ランキングではグループ最上位にあたる米国との初戦を皮切りに、1次リーグ前半の日本は1日2試合をこなす日程が組まれた。谷田は、「ここで勝ち星を重ねないとチャンスが減っていく。集中力を高くして大会に入りたい」と気持ちを引き締める。

8日までの4日間で1次リーグ6試合を行い、五輪切符の行方が決まるトーナメントは最終日の9日に実施される。

松村千はショットの正確性に加え、4人制では司令塔役のスキップの経験も持ち、ラインや氷の読みにも定評がある。谷田は氷をはいて伸びを調整するスイープ力も持ち味のひとつで、松村千は「どこまでも石を持ってってくれそう」と全幅の信頼を置く。2人が息を合わせ、この種目では日本勢初の五輪出場を目指す。

 

◆混合ダブルス北京五輪への道 北京五輪には10チームが出場。今年5月の世界選手権(スコットランド)で上位だった8カ国がすでに出場権を確保している。その世界選手権には今年の日本選手権優勝の吉田夕梨花と松村雄太のペアが日本代表として臨み、11位で北京五輪出場切符を逃した。その後に日本代表決定戦を制した松村千秋、谷田康真組は、14チームが出場する北京最終予選で最後の2枠を争う。

 

<松村千、谷田組のここまでの道のり>

20年日本選手権優勝の松村千秋(中部電力)谷田康真(コンサドーレ)組は、今年2月の日本選手権も制して連覇していれば日本代表に決まるはずだったが、決勝で松村の兄にあたる松村雄太(コンサドーレ)と吉田夕梨花(ロコ・ソラーレ)のペアに屈することに。その結果、今年9月の日本代表決定戦での再戦が決まった。
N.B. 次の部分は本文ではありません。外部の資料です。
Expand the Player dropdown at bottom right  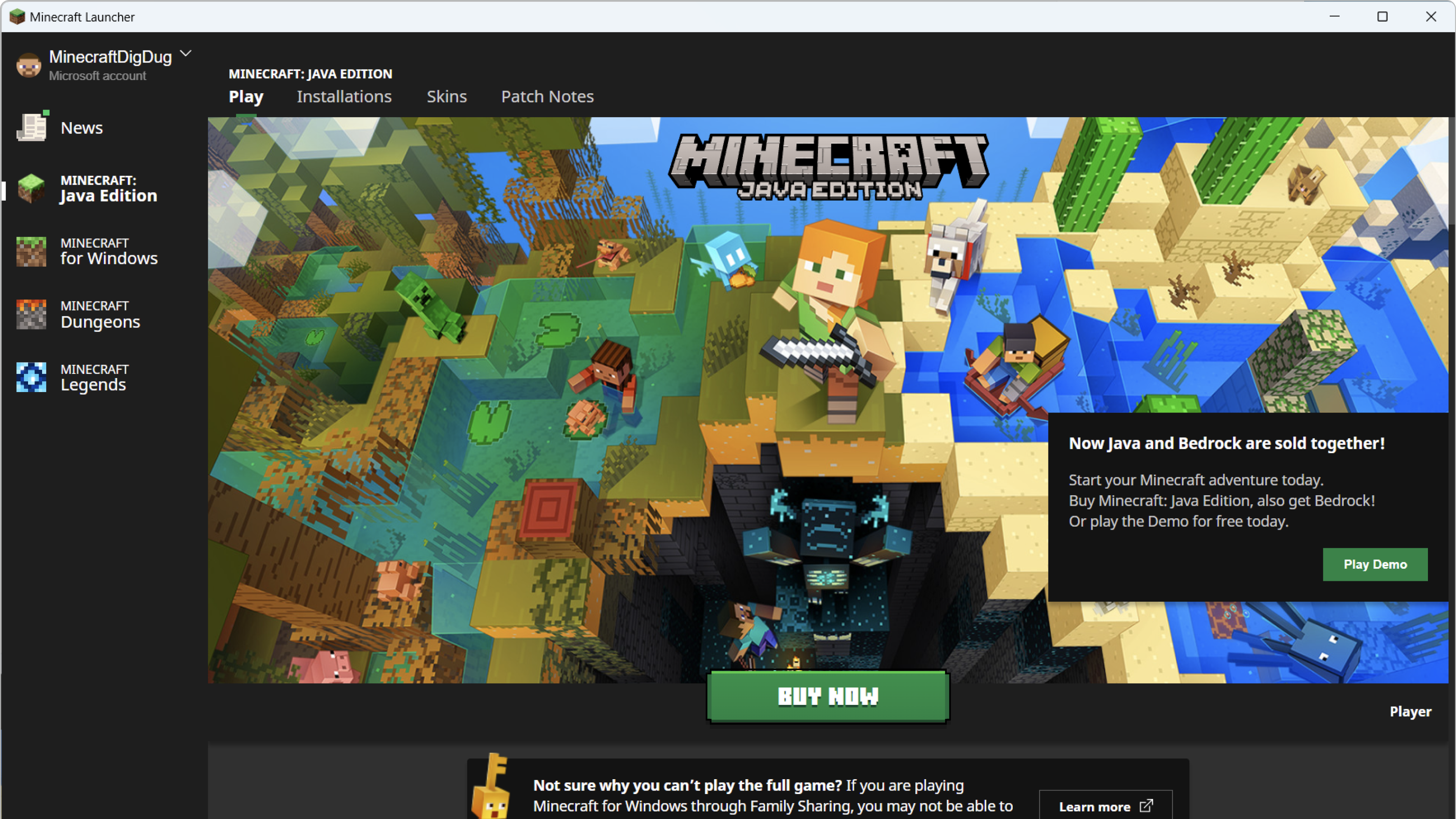1411,710
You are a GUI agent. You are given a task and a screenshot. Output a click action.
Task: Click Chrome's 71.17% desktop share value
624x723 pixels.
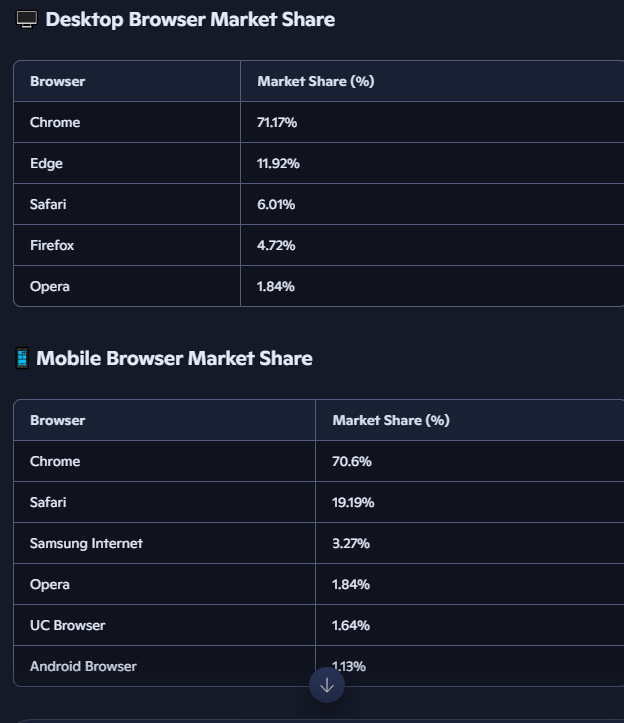pyautogui.click(x=277, y=122)
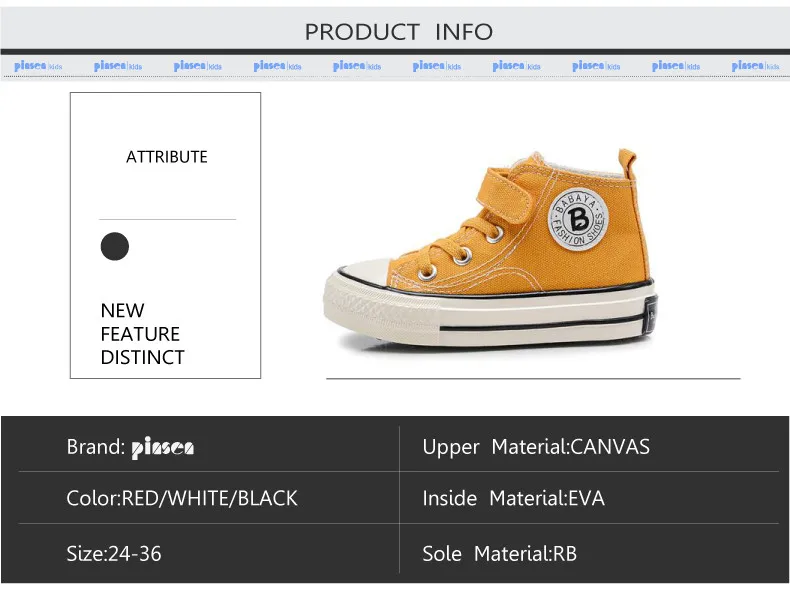This screenshot has height=600, width=790.
Task: Click the Sole Material:RB text
Action: point(499,554)
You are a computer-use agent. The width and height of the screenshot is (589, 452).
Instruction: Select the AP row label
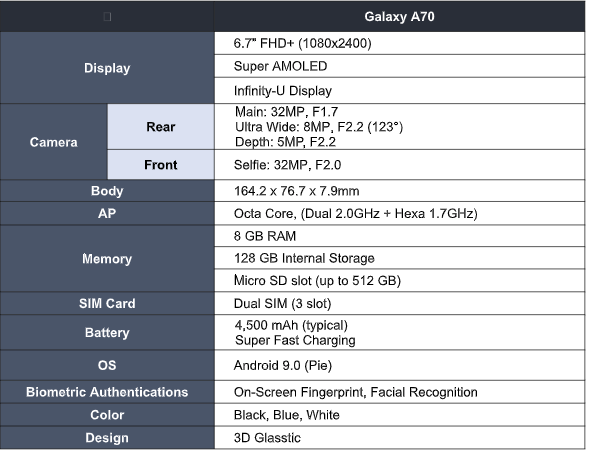[107, 213]
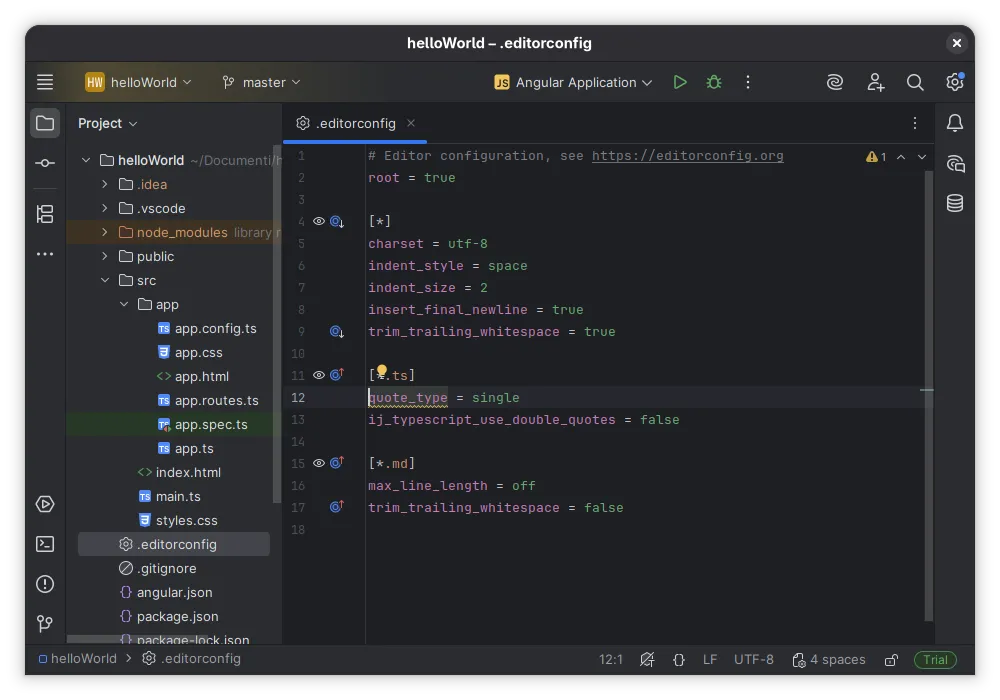Open the master branch dropdown
Screen dimensions: 1000x700
[262, 82]
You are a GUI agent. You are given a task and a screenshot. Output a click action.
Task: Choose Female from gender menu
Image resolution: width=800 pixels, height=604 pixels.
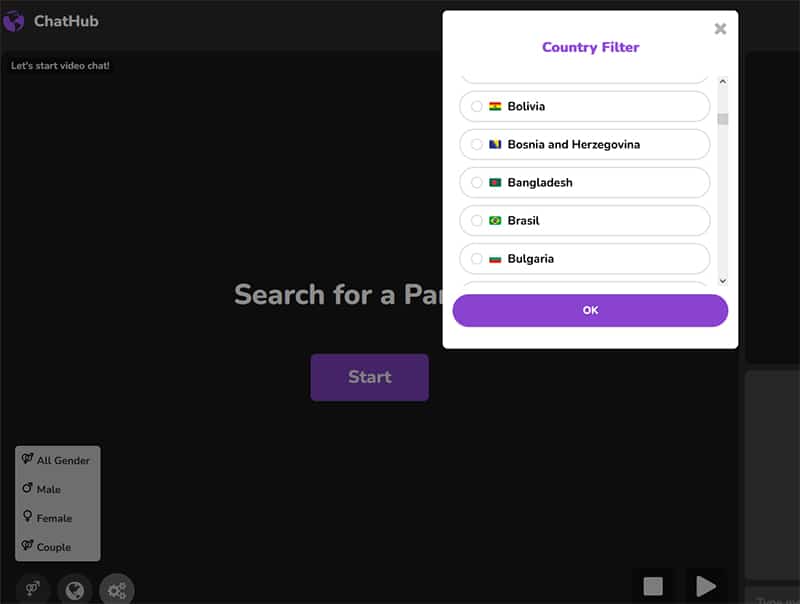pos(47,517)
竹田智子、竹田直将組(名寄協会)も含めた3チームで争われた日本代表決定戦。2日間の1次リーグを終え、最終日の決定戦には松村千、谷田組と吉田夕、松村雄組が進出した。1次リーグの直接対決は1勝1敗。その成績を持ち越して行われる決定戦は、まずは松村千、谷田組が7-5で制して王手をかけ、続く試合も8-7で接戦を制して通算4勝1敗で日本代表の座を獲得。きょうだい対決にも注目が集まっていた中で、妹のペアが兄のペアを破った。

 

<カーリング混合ダブルスアラカルト>

◆主要ルール 男女1人ずつの2人1組で行う。4人制より2エンド少ない8エンド制で行われ、各エンドごとのストーンの数は1チーム6個。そのうち1つはあらかじめ所定の位置に置かれるため、1チーム5回ずつストーンを投げ合う。1人目は1、5投目、2人目は2~4投目を担当。投げる順番は各エンドごとに交代することも可能。

◆パワープレー 後攻チームは1試合に1度、「パワープレー」を選択可能。通常はセンターライン上に配置されるストーンを、左右いずれかにずらした状態でエンドが始まる。センターが空いた状態となるため、ハウス内中心にストーンを置きやすくなり、複数点を取るチャンスが拡大する。

◆五輪種目 五輪には前回の平昌大会から採用され、決勝でカナダがスイスを下して金メダルを獲得。3位はノルウェーだった。日本は出場権を獲得できなかった。